Maximilien François Marie Isidore de Robespierre was a French lawyer and statesman, best known for his incredible influence on the French Revolution. Maximilien Robespierre is best known as the principal figure behind the Reign of Terror, a period of radical revolutionary activity in France during which thousands were executed for “crimes against liberty”.
Involvement in the Revolution
Robespierre’s political affiliations varied – he was part of the Jacobin Club, the National Convention and the Committee of Public Safety, all of which played a pivotal role in French politics. As a member of the Constituent Assembly and the Jacobin Club, he advocated for universal manhood suffrage and the elimination of both clergy celibacy and slavery. In 1791, Robespierre became a vocal advocate for male citizens who lacked political clout, arguing for their unfettered entry to the National Guard, public offices, and the right to use arms in self-defense.
Robespierre was a prominent figure in the agitation that led to the overthrow of the French monarchy on August 10, 1792 and the formation of a National Convention.

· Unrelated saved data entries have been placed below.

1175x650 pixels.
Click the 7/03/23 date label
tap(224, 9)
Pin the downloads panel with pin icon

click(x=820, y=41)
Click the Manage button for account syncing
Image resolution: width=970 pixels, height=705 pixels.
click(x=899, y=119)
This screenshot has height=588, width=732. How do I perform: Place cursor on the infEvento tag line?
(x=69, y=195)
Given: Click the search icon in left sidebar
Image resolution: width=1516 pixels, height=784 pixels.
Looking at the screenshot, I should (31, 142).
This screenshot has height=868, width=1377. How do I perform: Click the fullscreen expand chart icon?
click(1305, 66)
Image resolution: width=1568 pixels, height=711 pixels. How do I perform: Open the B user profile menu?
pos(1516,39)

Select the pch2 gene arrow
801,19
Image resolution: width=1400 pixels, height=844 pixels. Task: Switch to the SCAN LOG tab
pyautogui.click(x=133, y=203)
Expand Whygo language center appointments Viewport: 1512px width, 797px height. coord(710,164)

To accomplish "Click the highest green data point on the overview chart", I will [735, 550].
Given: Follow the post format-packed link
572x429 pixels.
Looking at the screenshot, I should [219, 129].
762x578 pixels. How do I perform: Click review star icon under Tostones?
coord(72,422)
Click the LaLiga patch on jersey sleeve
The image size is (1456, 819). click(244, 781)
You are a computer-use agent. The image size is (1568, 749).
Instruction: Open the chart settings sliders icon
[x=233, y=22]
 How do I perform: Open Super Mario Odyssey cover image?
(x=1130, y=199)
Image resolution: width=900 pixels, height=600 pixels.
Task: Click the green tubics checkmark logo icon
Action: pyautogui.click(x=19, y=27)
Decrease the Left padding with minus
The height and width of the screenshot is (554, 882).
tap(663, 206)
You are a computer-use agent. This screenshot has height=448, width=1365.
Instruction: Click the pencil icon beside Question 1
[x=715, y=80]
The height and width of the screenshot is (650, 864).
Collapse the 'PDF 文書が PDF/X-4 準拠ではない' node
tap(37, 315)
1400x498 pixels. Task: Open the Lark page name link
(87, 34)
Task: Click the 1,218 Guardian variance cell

His goal was to create a unified and indivisible France, equality before the law, the abolition of prerogatives, and the defense of democratic principles. Robespierre remains controversial to this day and is subject to much debate, mainly about whether he was embracing the principles of Enlightenment or a megalomaniac with a thirst for blood.
Head of the Jacobin Club
The Jacobin club gave Robespierre a voice in politics, even when he wasn’t part of the Legislative Assembly. His opposition to war with Austria and attacking of Girondin politicians made him stand out, and he was elected to the National Convention as soon as the monarchy was abolished. Through his speeches at the Jacobin Club, he was able to incite powerful insurrections such as the September Massacres, etc.
Robespierre proposed for the construction of a sans-culotte army to enforce revolutionary legislation and flush out any counter-revolutionary conspirators in April 1793, prompting the armed insurgency of May 31–June 2, 1793. The insurgency resulted in the eradication of the Girondins as a political force, further solidifying Robespierre’s power.
The Reign of Terror and the Committee of Public Safety
On 27 July 1793, Robespierre was admitted to the Committee of Public Safety, an organ of the government, created with the role of helping govern during a time of emergency. By now, the committee had largely overtaken the National Convention, and Robespierre emerged as the leader; Even though he was officially a member like everybody else, his reputation and national prominence allowed for him to single handedly steer the direction of the committee’s policies, creating the Reign of Terror.
The Reign of Terror was a period in the French Revolution when people were executed en masse for fear of being counter-revolutionary conspirators, organised by the Committee of Public Safety, of which Robespierre was a leading member.
On 10 June 1794, The Law of 22 Prairial, allegedly written by Robespierre, was passed. The law sought to simplify the judicial process at the Revolutionary Tribunal, amping up the bloodshed as a result. This is probably the reason as to why Robespierre is remembered as a tyrant.
Robespierre also used the Committee of General Security, a form of secret police, as a tool to criminalise even more people. Eventually, the two Committees would clash as a result of their responsibilities overlapping and Robespierre wanting the Committee of General Security to be subordinate, resulting in his downfall.
Cult of the Supreme Being
Although he was no fan of Catholicism, Maximilien Robespierre disapproved of the lack of a deity in the Cult of Reason because he thought gods were important to instill social order. Robespierre gave a strong denunciation of the Cult of Reason and its supporters in late 1793, before presenting his own view of a genuinely Revolutionary religion. The Cult of the Supreme Being, designed almost entirely by Robespierre, was approved as France’s civic religion by the National Convention on May 7, 1794.
Robespierre used the fiasco to publicly condemn the motives of many radicals who were not onside, and it resulted in the executions of Revolutionary de-Christianisers like Hébert and Danton, either directly or indirectly.
The establishment of the Cult of the Supreme Being marked the beginning of the reversal of the previously favored de-Christianization process. At the same time, it marked the pinnacle of Robespierre’s power.
Fall of Maximilien Robespierre
Robespierre mentioned internal enemies and conspirators within the Convention and the governing Committees in his speech on 8 Thermidor. He refused to name them, which alarmed the deputies, who were concerned that Robespierre was planning another purge of the Convention.
Because of the tense atmosphere in the Convention, Jean-Lambert Tallien, one of the conspirators mentioned by Robespierre in his denunciation, was able to turn the Convention against him and have him arrested the next day. By the end of the next day, Robespierre was executed in the Place de la Revolution, where King Louis XVI had been executed a year before. He was executed by guillotine.
Robespierre’s opponents accused him of wielding dictatorial power in both the Jacobin Club and the Committee of Public Safety. His egalitarian ideas were condemned by counterrevolutionaries and the wealthy, while popular militants accused him of being too timid. His memory was relentlessly attacked after his death, and many of his papers were destroyed. Throughout history, he has been portrayed as either a bloodthirsty monster or a timid bourgeois.